The risers and the primary components of the LRAs and URAs described herein (offtake spools, intake spools, hanger spools, generally cylindrical members, tubing heads, casing heads, tubing spools, high pressure subsea connectors, stem joints, riser stress joints, and the like) are largely comprised of steel alloys. While low alloy steels may be useful in certain embodiments where water depth is not greater than a few thousand (for example 5000) feet (about 1524 meters), activities in water of greater depths, with wells reaching 20,000 ft. (about 6000 meters) and beyond may be expected to result in above normal operating temperatures and pressures.
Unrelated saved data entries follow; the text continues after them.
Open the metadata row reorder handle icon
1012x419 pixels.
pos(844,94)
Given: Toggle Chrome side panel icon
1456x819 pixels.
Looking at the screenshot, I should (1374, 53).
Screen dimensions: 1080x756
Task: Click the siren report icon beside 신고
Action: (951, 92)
In these “high temperature, high pressure” (HPHT) applications, high strength low alloy steel metallurgies such as C-110 and C-125 steel may be more appropriate.

The Research Partnership to Secure Energy for America (RPSEA) and Deepstar programs have initiated a long term, large scale prequalification program to develop databases of fatigue data for, and derive derating factors on, high strength materials for riser applications with the contribution of major operators, engineering firms and material vendors. High strength steels (such as X-100, C-110, Q-125, C-125, V-140), Titanium (such as Grade 29 and possibly newer alloys) and other possible material candidates in the higher strength category may be tested for pipe applications, and pending those results, they may be useful as materials for the risers, LRAs, and URAs described herein. Higher strength forging materials (such as F22, 4330M, Inconel 718 and Inconel 725) either have been or will soon be tested for component applications in the coming years, and may prove useful for one or more components of the described LRA and/or URA assemblies, and/or risers. The test matrix will be designed to reflect various production environments and different types of riser configurations, such as single catenary risers (SCR's), dry tree risers, and drilling and completion risers. The project is currently scheduled to be divided into three separate Phases. Phase 1 will address tensile and fracture toughness, FCGR and S-N tests (both smooth and notched) on strip specimens of high strength pipes, high strength forging materials and nickel base alloy forgings in air, seawater, seawater plus Cathodic Protection (CP) and sour environment (non-inhibited) and a completion fluid known as INSULGEL (BJ Services Company, USA) with sour environment (non-inhibited) contamination (2008). Phase 2 is scheduled to be Intermediate Scale Testing (2009), and Phase 3, Full Scale Testing with H2S/CO2/sea water (2010). For further information, please see Shilling, et al., Development of Fatigue Resistant Heavy Wall Riser Connectors for Deepwater HPHT Dry Tree Riser Systems, OMAE (2009) 79518 (copyright 2009 ASME). See also RPSEA RFP2007DW1403, Fatigue Performance of High Strength Riser Materials, Nov. 28, 2007. As stated previously, the skilled artisan, having knowledge of the particular depth, pressure, temperature, and available materials, will be able design the most cost effective, safe, and operable system for each particular application without undue experimentation.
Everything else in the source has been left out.